1. Store an array of page numbers plus offsets into a second working
array of uint16 (the offsets are 32 bits, whence the 4GB limitation).
This requires 8 bytes per page-with-dead-tuples, and since it will be
built in order as a byproduct of our scanning order, it can be
binary-searched on the page number.

2. The offset part of the per-page entry points at a segment of the
uint16 array belonging to this page. It can have one of 2 formats.
For a small number of dead tuples on the page, we just store an
array of line numbers. For a larger number, we store a bitmap
showing the positions of dead tuples. While we scan a page, we
accumulate dead tuple line numbers in a small working array, and
then either copy those to the large array or build a bitmap from
them, depending on which will be smaller. Since the offsets into
the uint16 array will always be even, we can usurp the low-order
bit of the pointer word to distinguish which representation is
stored.

3. You might think we need to spend an additional word storing
how many line numbers or bitmap words there are per page, but
we can save that space by comparing offsets of adjacent entries
in the per-page array, since we know they're stored adjacently.

I envision the per-page array as being built upwards from the bottom of
a single large maintenance_work_mem-sized array, and the uint16 array
data as being filled from the top down, and whenever the two pointers
are in danger of crossing, we stop and do an index vacuum cycle, just
like in the current logic. This lets us avoid having to guess in
advance how much per-page versus per-tuple space we will need.

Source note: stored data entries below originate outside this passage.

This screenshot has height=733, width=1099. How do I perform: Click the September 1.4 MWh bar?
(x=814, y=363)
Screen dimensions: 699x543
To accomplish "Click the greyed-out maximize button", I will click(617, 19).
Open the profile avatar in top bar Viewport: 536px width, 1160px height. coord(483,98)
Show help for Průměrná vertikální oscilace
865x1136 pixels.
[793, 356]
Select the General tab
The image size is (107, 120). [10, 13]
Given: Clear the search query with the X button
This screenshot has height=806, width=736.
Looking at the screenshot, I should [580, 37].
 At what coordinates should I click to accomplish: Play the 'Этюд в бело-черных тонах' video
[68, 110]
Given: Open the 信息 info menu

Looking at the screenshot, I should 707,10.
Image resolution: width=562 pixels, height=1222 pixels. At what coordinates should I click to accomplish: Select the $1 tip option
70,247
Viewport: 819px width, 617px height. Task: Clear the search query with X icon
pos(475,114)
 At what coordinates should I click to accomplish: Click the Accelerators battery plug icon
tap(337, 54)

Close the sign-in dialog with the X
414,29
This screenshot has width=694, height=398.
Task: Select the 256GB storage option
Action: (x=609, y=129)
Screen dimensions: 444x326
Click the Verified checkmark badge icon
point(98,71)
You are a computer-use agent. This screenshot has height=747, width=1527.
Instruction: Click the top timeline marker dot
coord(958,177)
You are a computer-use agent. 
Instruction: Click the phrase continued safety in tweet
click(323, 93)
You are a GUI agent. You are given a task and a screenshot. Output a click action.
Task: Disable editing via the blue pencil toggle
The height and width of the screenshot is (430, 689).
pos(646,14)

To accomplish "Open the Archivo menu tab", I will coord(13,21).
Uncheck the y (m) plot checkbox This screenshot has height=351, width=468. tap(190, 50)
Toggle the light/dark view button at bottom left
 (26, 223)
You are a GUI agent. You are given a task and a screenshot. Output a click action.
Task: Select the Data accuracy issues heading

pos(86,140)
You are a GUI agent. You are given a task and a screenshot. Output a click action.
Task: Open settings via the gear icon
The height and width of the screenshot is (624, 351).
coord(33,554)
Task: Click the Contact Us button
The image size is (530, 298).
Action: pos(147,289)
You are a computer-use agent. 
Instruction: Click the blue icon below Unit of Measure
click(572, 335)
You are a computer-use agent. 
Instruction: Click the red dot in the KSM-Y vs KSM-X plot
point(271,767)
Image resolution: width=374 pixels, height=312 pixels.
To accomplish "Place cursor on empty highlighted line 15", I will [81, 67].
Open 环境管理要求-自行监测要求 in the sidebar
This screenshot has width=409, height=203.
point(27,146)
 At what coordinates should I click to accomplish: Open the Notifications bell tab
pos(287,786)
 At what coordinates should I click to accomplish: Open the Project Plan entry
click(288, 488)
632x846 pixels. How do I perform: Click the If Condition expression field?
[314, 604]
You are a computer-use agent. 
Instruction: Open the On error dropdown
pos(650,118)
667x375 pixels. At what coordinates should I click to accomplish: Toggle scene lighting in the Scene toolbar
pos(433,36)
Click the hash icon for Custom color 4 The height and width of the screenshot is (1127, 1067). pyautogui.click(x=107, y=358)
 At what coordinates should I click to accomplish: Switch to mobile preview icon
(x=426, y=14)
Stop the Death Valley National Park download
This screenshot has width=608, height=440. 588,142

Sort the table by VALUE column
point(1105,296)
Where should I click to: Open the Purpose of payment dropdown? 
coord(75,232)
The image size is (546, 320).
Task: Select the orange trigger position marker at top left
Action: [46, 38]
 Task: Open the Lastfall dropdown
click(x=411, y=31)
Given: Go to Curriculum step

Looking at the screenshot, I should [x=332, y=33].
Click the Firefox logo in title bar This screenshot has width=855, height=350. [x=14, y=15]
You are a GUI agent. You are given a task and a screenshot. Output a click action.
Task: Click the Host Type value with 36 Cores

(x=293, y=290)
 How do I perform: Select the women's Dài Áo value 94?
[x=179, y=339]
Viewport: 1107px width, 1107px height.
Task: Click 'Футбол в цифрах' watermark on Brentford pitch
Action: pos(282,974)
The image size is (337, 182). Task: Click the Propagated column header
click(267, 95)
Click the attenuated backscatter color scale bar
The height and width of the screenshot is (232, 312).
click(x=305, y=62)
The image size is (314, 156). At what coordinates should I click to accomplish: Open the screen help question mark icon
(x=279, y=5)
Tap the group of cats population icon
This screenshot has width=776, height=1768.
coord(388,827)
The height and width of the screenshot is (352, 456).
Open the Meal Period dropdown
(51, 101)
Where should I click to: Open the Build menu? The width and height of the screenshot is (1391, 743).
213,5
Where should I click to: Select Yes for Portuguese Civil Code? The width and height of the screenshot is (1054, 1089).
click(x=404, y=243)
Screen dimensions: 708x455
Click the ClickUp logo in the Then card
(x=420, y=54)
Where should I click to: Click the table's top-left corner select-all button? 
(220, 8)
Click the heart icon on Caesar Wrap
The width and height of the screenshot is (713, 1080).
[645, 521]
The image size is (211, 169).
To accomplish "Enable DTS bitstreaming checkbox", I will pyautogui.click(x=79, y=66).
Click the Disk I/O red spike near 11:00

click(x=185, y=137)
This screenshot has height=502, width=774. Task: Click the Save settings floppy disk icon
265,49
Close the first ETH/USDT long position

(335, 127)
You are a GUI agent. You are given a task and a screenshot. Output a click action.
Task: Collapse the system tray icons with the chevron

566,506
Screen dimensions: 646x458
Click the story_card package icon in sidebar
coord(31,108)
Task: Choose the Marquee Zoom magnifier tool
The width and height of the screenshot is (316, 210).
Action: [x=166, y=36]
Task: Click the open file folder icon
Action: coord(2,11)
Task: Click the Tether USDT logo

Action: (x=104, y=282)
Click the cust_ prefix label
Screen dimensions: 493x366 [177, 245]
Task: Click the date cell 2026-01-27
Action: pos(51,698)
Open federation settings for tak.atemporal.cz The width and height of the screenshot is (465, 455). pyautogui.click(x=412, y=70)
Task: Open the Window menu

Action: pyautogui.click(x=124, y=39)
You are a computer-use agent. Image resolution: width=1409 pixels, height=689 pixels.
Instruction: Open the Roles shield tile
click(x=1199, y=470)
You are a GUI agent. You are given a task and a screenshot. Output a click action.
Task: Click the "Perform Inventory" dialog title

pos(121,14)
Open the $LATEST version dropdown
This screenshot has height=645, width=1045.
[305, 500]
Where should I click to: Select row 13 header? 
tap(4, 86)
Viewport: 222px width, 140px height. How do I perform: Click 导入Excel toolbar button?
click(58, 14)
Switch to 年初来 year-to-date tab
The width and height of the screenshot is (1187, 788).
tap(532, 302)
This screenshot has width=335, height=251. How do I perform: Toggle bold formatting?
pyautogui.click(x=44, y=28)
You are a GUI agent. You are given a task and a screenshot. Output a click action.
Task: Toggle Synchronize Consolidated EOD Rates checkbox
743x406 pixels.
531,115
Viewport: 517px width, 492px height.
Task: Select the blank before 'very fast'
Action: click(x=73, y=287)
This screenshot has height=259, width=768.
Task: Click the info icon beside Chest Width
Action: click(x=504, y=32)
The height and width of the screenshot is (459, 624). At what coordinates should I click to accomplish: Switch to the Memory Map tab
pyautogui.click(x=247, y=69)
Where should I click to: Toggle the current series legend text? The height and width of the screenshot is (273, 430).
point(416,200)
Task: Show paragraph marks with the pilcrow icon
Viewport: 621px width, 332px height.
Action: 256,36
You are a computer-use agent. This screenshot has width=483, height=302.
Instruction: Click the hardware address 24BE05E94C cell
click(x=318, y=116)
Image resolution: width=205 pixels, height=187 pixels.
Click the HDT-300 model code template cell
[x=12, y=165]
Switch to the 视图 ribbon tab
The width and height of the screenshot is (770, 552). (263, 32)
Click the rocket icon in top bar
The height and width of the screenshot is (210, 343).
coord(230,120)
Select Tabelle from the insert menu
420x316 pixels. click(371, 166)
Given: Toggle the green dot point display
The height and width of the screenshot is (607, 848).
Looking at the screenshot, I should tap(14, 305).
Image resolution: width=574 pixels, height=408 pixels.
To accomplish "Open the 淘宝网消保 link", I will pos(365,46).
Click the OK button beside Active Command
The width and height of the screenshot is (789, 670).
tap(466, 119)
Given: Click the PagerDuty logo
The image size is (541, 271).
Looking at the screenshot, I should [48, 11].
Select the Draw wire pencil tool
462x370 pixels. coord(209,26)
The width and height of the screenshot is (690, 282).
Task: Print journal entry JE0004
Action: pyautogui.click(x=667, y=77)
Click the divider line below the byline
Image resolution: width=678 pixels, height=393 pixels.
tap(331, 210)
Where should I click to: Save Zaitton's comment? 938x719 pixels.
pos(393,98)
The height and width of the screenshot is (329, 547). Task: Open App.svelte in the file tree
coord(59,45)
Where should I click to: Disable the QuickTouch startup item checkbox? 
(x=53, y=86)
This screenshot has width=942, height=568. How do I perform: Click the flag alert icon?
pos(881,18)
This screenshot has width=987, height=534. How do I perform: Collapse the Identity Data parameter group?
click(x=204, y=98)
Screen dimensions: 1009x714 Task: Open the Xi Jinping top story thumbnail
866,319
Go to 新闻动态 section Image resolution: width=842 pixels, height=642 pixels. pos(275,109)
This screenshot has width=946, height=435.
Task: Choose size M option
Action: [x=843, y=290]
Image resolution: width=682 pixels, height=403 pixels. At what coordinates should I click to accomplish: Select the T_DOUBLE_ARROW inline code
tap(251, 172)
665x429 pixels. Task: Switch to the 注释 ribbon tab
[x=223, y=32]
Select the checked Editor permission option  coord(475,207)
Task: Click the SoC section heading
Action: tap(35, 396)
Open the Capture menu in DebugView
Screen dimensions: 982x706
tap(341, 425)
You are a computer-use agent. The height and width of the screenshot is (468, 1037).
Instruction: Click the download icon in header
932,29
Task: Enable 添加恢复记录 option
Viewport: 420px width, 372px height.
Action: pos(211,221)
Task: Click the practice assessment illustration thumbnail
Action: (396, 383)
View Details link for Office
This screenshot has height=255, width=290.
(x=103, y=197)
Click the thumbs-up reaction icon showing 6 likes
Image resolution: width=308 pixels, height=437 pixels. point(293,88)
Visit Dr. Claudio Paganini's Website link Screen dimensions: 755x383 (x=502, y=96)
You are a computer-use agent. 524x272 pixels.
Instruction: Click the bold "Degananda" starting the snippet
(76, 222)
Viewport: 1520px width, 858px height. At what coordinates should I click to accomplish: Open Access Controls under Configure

Note
this means the end of a page entry's uint16 data is determined by
looking at the prior page entry's offset instead of the next one,
but that seems no big problem.

So the lookup process involves a binary search on the page number only,
and then either a scan of the tuple line numbers or a single bitmap
probe. (We could make the scan be a binary search, but since that
representation will only be used with small numbers of tuples, it'd
probably not be any faster than a simple search loop.) AFAICS that
ought to be as fast or faster than the current lookup methodology;
significantly faster where there are many dead tuples per page.

The space requirements are:

No dead tuples on page 0 bytes (same as now)
1 dead tuple on page 10 bytes (vs 6 now)
2 dead tuples 12 bytes (same as now)
3 dead tuples 14 bytes (vs 18 now)

and so on, except that for typical table densities of say 100 tuples per
page, we will switch over to the bitmap representation at 6 or so dead
tuples per page, and so the requirement will never go beyond about 20
bytes per page whereas the current method could get as bad as 600 bytes
for an all-dead page.

What this says is that it's not worth changing if you expect low
dead-tuple densities (which IIRC was the assumption I made when I
designed the current representation). In a table with an average of
less than 1 dead tuple per page, this way is a loser. OTOH, with very
low dead-tuple densities it may hardly matter, since you're going to
have to scan many GB of heap before you fill maintenance_work_mem
anyway.

If you assume that a more typical scenario is vacuuming after 10%
or so tuple "churn", then there would be 10 or so dead tuples per
page, which makes this a good win: about 20 vs about 60 bytes per
page, with the win going up the longer vacuum is delayed.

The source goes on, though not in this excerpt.